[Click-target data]
──────────────────────────────
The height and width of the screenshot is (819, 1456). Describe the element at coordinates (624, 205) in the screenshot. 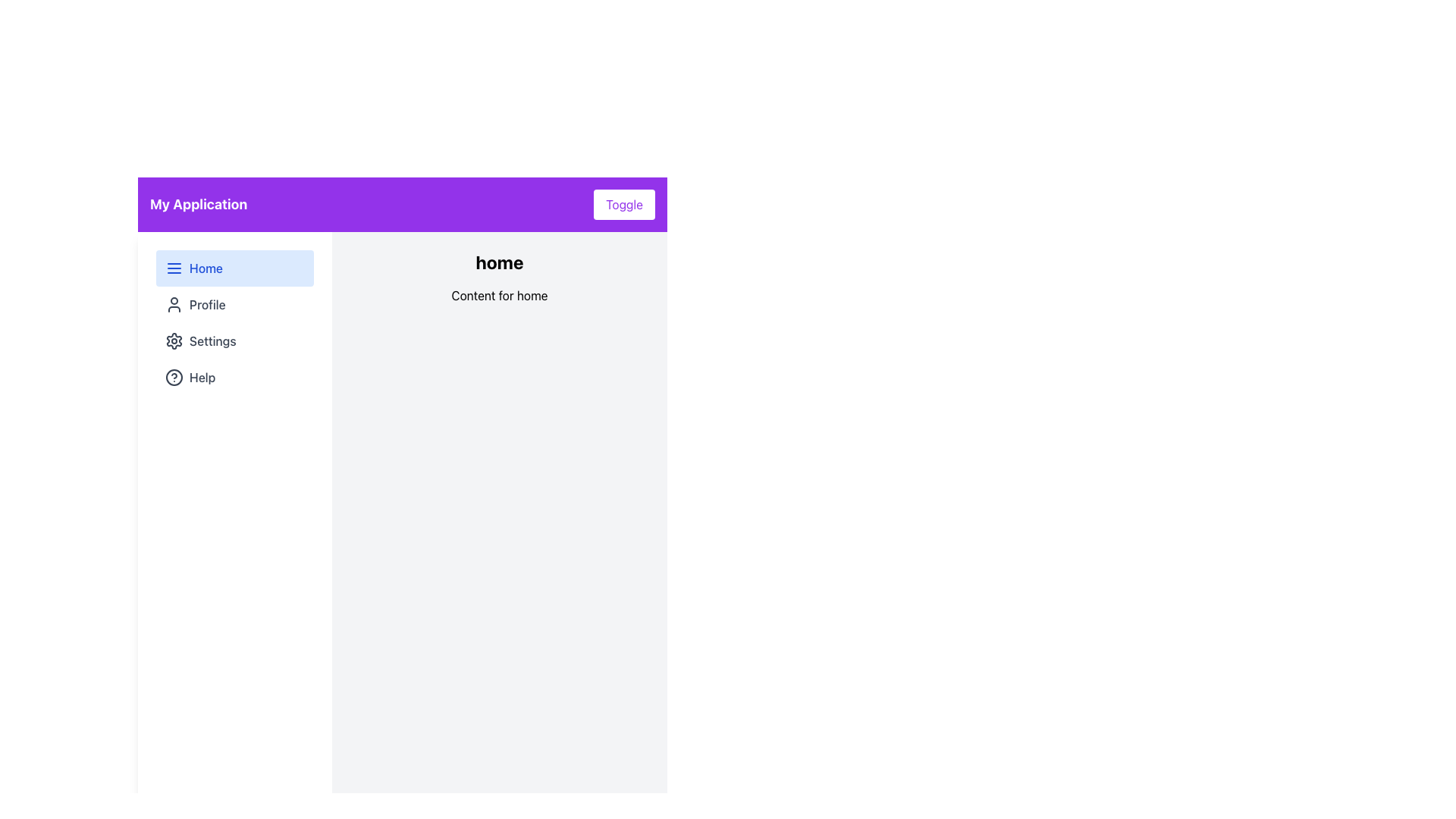

I see `the white button with purple text reading 'Toggle' located in the top right corner of the purple banner header` at that location.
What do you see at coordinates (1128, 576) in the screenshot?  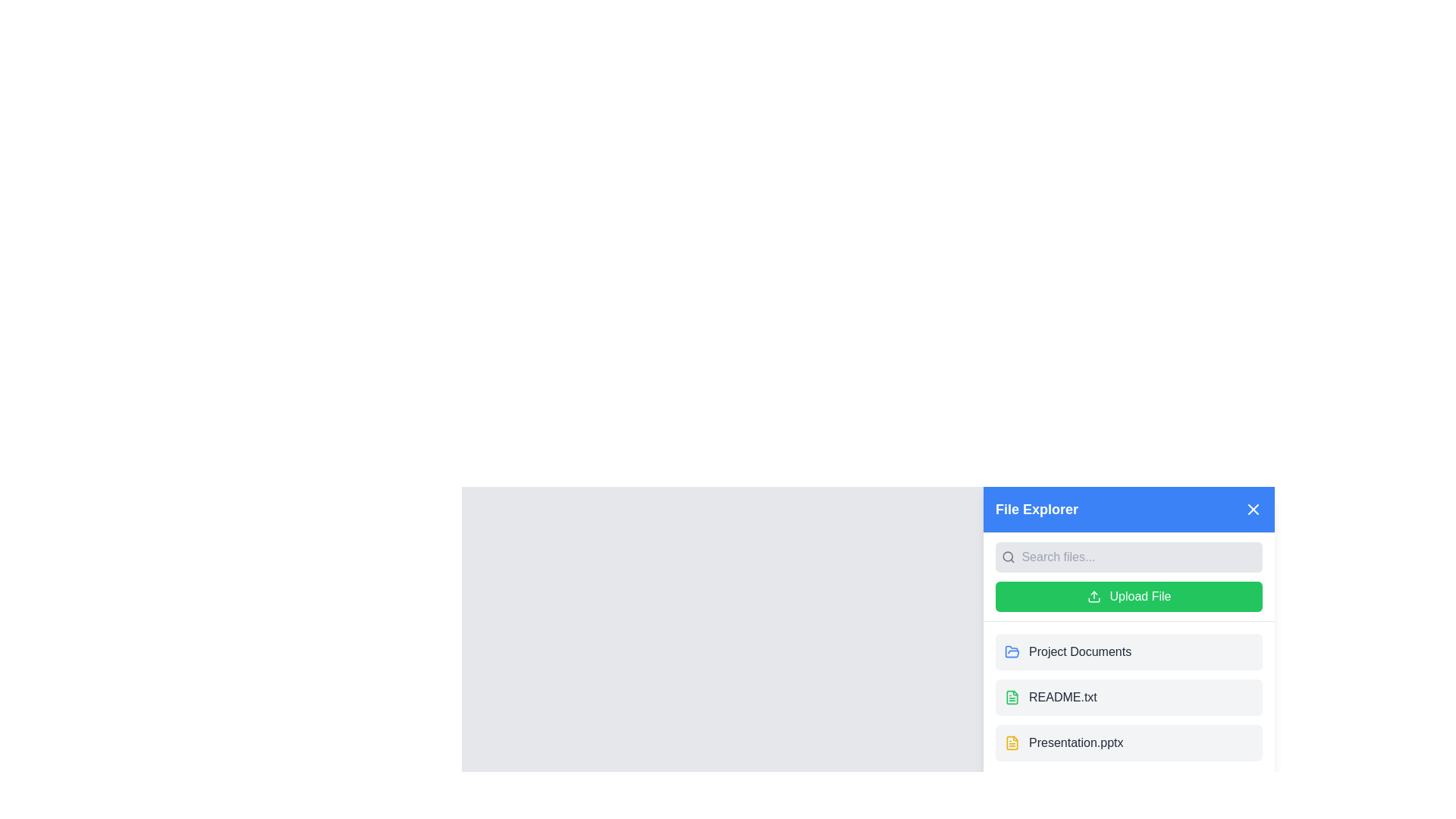 I see `the file upload button located in the 'File Explorer' panel, which is positioned below the search field and above the list of items such as 'Project Documents', 'README.txt', and 'Presentation.pptx'` at bounding box center [1128, 576].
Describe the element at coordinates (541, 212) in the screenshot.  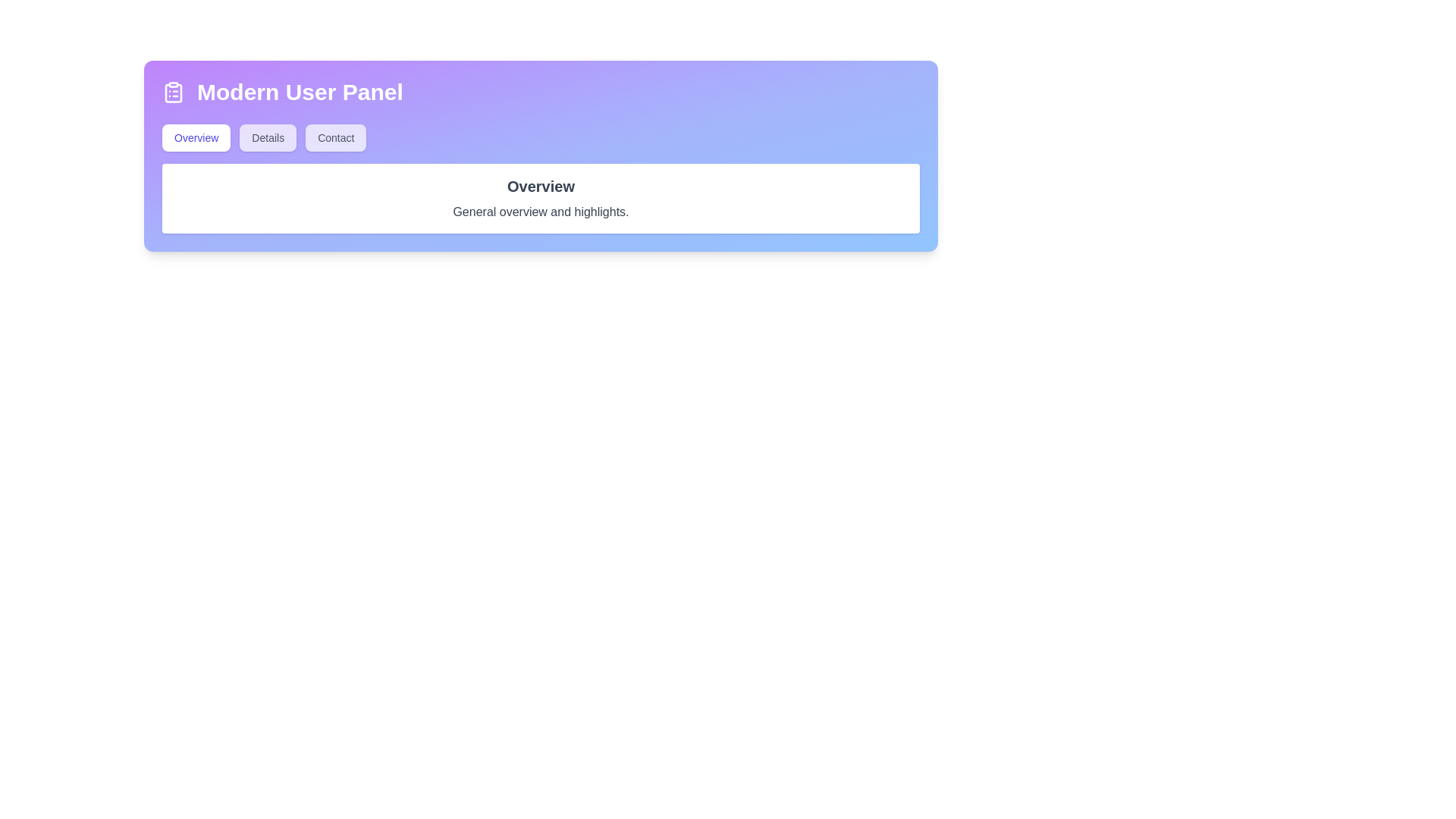
I see `text content of the label displaying 'General overview and highlights.' located below the header 'Overview' in the content section` at that location.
──────────────────────────────
*Short problem*
Format the lines from the one containing "Describe the element at coordinates (541, 212)" through the last line of the records, inclusive, as a Markdown table with the columns Row and Line, skipping any blank lines. Leave the pictures out of the table.

*Response*
| Row | Line |
|---|---|
| 1 | Describe the element at coordinates (541, 212) in the screenshot.   |
| 2 | I see `text content of the label displaying 'General overview and highlights.' located below the header 'Overview' in the content section` at that location. |